From the line with "Task: Click the select coupon (选择优惠券) button" to the line with "You are a computer-use agent. The", retype every line exactly, including those two, and leave out the rest of the data below.

---------- Supplied records ----------

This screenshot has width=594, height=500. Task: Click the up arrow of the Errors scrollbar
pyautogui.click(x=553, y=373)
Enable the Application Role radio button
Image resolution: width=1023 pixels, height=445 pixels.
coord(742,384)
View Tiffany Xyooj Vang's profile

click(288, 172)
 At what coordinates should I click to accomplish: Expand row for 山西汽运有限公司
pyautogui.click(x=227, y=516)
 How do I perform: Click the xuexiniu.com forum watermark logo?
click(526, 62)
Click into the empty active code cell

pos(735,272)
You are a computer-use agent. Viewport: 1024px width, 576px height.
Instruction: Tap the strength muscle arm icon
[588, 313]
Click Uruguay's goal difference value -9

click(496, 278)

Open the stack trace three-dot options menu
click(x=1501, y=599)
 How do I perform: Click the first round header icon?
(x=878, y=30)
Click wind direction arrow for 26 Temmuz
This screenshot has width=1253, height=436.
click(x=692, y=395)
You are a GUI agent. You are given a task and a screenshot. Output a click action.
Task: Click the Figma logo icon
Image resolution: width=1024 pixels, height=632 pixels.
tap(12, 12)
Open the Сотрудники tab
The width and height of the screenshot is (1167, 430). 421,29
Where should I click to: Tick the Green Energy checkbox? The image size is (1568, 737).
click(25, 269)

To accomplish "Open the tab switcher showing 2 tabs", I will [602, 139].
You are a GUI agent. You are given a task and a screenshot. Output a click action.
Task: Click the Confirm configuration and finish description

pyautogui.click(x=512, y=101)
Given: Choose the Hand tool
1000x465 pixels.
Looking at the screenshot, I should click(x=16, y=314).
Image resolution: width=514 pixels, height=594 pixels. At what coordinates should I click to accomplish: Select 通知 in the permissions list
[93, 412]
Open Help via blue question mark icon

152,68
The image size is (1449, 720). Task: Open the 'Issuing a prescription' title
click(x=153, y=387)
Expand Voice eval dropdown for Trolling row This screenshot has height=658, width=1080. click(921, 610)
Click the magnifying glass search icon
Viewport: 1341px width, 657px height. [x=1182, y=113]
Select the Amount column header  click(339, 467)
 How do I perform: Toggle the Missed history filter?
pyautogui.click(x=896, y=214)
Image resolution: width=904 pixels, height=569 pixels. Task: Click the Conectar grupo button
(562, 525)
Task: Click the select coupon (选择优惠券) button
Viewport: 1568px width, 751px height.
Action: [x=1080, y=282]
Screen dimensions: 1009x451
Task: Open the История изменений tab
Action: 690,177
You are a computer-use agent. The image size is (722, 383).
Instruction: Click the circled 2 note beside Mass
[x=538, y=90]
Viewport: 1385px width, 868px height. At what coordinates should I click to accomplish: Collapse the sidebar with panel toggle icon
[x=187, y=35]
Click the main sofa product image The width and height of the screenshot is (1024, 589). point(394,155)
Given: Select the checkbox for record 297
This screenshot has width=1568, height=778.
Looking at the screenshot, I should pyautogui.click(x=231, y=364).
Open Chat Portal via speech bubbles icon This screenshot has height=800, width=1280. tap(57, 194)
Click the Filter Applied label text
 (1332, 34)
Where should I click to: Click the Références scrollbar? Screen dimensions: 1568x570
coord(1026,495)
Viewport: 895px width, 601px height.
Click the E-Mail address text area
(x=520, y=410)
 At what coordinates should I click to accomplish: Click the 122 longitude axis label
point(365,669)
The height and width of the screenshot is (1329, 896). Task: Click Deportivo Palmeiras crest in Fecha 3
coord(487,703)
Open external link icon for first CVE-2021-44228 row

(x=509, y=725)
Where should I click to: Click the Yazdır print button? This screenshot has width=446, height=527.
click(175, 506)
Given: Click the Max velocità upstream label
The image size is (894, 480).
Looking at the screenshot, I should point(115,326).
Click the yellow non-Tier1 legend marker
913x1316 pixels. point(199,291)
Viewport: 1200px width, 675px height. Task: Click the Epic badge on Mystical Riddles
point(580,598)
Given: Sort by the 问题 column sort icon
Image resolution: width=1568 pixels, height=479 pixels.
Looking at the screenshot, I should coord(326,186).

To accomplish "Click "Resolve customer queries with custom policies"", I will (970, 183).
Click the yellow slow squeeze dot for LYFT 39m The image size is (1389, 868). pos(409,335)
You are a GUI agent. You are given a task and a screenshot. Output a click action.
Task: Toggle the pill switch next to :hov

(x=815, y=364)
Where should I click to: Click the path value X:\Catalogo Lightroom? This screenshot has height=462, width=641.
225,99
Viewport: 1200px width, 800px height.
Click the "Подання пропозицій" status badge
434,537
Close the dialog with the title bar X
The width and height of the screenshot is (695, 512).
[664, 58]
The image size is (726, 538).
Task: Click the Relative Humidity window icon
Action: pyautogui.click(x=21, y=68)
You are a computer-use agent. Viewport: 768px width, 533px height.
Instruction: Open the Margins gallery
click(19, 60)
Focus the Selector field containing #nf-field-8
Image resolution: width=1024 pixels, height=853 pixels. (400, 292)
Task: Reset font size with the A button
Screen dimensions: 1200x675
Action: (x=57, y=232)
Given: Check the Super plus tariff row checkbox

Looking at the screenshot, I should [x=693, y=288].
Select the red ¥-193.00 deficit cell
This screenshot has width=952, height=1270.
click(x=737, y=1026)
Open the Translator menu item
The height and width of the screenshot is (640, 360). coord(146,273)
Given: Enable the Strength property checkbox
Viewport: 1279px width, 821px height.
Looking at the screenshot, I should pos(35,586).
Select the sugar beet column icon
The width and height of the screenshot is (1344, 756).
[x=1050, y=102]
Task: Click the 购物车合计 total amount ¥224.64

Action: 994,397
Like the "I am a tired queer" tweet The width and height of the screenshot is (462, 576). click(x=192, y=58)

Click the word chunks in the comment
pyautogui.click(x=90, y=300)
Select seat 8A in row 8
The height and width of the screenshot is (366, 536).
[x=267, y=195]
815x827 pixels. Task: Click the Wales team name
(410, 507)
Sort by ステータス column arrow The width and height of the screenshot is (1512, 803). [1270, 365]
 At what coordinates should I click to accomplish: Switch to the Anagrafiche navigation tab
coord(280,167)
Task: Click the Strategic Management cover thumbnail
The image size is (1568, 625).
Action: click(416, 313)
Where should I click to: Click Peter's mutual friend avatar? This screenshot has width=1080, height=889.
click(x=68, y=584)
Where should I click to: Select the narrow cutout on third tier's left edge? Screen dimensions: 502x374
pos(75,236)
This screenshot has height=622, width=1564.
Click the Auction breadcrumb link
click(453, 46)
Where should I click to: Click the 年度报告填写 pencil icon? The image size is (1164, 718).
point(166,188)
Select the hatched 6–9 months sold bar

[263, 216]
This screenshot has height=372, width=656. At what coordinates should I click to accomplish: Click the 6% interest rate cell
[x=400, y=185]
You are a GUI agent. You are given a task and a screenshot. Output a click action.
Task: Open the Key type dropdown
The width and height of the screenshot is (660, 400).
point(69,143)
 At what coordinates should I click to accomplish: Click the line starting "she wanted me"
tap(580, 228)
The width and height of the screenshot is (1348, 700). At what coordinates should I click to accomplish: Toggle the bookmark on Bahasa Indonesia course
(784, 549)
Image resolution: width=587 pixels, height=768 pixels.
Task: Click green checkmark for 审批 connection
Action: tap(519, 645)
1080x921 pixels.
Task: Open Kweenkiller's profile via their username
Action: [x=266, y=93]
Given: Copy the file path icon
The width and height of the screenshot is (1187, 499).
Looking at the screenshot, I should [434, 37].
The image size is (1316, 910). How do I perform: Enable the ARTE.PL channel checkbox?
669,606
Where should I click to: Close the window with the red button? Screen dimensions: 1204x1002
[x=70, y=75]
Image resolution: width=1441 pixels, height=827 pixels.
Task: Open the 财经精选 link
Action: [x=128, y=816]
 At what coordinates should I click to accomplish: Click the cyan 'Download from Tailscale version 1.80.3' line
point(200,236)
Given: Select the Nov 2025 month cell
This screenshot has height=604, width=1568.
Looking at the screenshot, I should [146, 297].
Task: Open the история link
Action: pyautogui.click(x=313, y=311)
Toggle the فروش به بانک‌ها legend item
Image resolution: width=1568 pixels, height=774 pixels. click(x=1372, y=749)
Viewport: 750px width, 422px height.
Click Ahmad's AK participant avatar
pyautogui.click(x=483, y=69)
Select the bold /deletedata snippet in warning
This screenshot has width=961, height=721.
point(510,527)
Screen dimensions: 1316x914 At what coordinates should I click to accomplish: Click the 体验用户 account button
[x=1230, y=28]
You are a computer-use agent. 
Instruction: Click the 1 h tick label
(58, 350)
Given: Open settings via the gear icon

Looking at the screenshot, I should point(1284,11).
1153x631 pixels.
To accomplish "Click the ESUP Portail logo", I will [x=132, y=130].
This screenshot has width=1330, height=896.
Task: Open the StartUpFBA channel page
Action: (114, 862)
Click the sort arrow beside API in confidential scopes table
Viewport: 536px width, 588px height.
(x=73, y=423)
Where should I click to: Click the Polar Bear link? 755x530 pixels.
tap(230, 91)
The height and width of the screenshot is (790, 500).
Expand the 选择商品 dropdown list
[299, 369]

----------

> Solution
Task: Click the select coupon (选择优惠券) button
Viewport: 1568px width, 751px height.
Action: [x=1080, y=282]
Screen dimensions: 1009x451
Task: Open the История изменений tab
Action: 690,177
You are a computer-use agent. The image size is (722, 383).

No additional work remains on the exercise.